Why storage is key to data-intensive workloads

Traditional architectures = performance bottlenecks


Sponsored It wasn’t too long ago, perhaps only a few years, when the most data-intensive workloads and the infrastructure required to run them effectively weren’t even on the radar for the average enterprise. That has swiftly changed as the volumes of data being retained by organisations have rocketed, and the tools needed to make sense of all that data, such as advanced analytics and AI, have a lot in common with HPC workloads.

High performance computing (HPC) is all about using compute power to solve the most complex and challenging problems in business, engineering and scientific research. It is a broad area taking in the most powerful supercomputers in the world at the high end, but for the most part involves systems that will be familiar to anyone involved with enterprise IT, though typically configured at a much larger scale.

The defining characteristic of these emergent AI and analytics applications is that they involve very large data sets, often too large long for a single computer to easily crunch through it all. You could build a bigger and more powerful computer, but a more realistic solution is to connect together multiple computers into a cluster and have them crunch through the problem in parallel. Additionally, the widespread adoption of GPU-based compute systems has further parallelized data analysis to gain additional acceleration.

This is the way that even the largest supercomputers are constructed today, made up of hundreds or even thousands of compute nodes connected together using high speed networking. Each node is essentially a server, similar to the servers in a corporate data centre, with many supercomputers using nodes built around processors from the Intel Xeon or NVIDIA Tesla families, for example.

Even with this amount of processing power, the datasets involved are often so large that they will not fit into memory all in one go. In many applications, the compute nodes have to be continuously fed data from the storage subsystem, with the results being periodically written back to storage.

This means that for data-intensive workloads, the storage subsystem plays a vital part in delivering the required performance level, even more so than is the case with other applications, such as traditional enterprise workloads.

Why new workloads need different storage

Traditionally, enterprise storage has been delivered through shared network storage such as a file server or a specialised network attached storage (NAS) appliance. More mission-critical workloads, such as customer relationship management (CRM) or even email, typically rely on a database for storage, and that database will be running on a cluster of servers backed by a storage area network (SAN).
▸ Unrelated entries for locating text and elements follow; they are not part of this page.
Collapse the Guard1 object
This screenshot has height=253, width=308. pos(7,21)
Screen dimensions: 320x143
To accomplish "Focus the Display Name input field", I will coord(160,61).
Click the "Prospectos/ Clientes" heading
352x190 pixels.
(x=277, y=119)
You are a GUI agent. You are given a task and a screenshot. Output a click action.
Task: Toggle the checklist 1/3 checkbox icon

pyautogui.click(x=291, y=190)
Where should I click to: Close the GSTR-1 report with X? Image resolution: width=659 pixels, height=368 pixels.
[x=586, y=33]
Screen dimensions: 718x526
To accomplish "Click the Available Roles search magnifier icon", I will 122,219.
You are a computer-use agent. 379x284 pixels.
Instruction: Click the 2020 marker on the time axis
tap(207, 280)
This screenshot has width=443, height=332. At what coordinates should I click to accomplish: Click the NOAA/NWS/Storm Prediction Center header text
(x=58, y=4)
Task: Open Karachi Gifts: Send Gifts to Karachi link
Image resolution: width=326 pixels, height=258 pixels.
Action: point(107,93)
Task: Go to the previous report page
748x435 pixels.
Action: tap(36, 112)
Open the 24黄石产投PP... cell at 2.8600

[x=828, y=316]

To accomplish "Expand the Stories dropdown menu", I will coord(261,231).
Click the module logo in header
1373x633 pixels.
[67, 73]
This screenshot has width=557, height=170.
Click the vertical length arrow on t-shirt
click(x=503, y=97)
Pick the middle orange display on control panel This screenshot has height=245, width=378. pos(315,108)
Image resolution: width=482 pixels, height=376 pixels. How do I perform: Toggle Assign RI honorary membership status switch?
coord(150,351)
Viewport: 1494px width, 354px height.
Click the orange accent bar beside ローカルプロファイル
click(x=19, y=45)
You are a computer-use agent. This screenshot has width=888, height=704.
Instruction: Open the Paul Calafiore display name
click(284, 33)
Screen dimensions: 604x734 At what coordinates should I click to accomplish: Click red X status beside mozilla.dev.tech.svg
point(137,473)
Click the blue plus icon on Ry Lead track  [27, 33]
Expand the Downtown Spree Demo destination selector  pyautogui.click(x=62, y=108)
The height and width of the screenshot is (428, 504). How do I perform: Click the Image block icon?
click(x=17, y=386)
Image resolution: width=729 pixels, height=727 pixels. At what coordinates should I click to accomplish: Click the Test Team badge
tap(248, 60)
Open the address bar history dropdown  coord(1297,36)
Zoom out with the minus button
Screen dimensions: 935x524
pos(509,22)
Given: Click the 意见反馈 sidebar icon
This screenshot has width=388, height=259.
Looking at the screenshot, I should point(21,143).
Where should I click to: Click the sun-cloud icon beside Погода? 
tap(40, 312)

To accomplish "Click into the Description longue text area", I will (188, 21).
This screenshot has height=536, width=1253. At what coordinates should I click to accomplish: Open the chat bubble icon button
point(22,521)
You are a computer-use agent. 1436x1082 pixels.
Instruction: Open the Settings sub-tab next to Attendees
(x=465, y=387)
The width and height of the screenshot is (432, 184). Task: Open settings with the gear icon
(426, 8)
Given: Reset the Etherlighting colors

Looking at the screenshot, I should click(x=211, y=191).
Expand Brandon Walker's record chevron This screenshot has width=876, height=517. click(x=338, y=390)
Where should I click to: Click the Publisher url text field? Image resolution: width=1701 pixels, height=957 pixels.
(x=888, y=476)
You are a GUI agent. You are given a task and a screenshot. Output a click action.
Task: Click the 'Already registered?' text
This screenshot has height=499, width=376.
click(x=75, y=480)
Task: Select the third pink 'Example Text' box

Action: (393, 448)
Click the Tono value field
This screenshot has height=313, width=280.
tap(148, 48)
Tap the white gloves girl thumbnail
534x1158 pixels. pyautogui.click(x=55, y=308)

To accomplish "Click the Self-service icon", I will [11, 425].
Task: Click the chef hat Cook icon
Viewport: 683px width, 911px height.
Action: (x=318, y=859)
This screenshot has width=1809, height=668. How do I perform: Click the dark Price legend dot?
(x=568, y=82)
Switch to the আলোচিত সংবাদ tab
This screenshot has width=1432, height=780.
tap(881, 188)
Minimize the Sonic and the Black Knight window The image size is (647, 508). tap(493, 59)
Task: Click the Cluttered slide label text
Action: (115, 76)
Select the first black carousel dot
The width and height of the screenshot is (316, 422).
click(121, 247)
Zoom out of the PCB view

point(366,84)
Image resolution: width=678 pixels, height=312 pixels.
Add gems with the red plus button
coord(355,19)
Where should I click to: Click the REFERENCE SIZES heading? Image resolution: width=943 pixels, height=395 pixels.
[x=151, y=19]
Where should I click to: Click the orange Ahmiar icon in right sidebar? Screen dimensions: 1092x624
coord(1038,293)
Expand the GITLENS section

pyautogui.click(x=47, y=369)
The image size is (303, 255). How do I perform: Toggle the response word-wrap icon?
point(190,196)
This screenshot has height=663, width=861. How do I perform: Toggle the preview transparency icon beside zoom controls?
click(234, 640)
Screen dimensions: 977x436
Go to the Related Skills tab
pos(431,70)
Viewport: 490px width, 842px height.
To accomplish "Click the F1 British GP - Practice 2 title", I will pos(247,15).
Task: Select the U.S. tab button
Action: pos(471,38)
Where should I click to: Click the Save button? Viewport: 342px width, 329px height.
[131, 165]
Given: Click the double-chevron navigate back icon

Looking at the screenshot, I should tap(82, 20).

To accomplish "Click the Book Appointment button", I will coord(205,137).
When it comes to unstructured data, a file system is the better choice because of the need to search data easily. Organisations might be tempted to rely on existing file server or NAS systems, but while these are perfectly adequate for traditional enterprise workloads, they may not be up to the job when it comes to the scale required for processing large data sets.

As the name implies, a NAS at its simplest is largely a box filled with drives and network connectivity so the storage capacity of those drives can be shared. The drawback of this is that the controller inside the NAS, which manages the drives and presents a file system to the network, effectively becomes a single point of failure for the entire infrastructure.

This arrangement also limits performance and scale because the controller inside the NAS is a bottleneck through which all read and write requests have to pass, while there is a limit to the number of drives that can be fitted into the NAS enclosure. Some enterprise NAS platforms address these restrictions by using a cluster of nodes that present as a single system, but there are still limits on scalability.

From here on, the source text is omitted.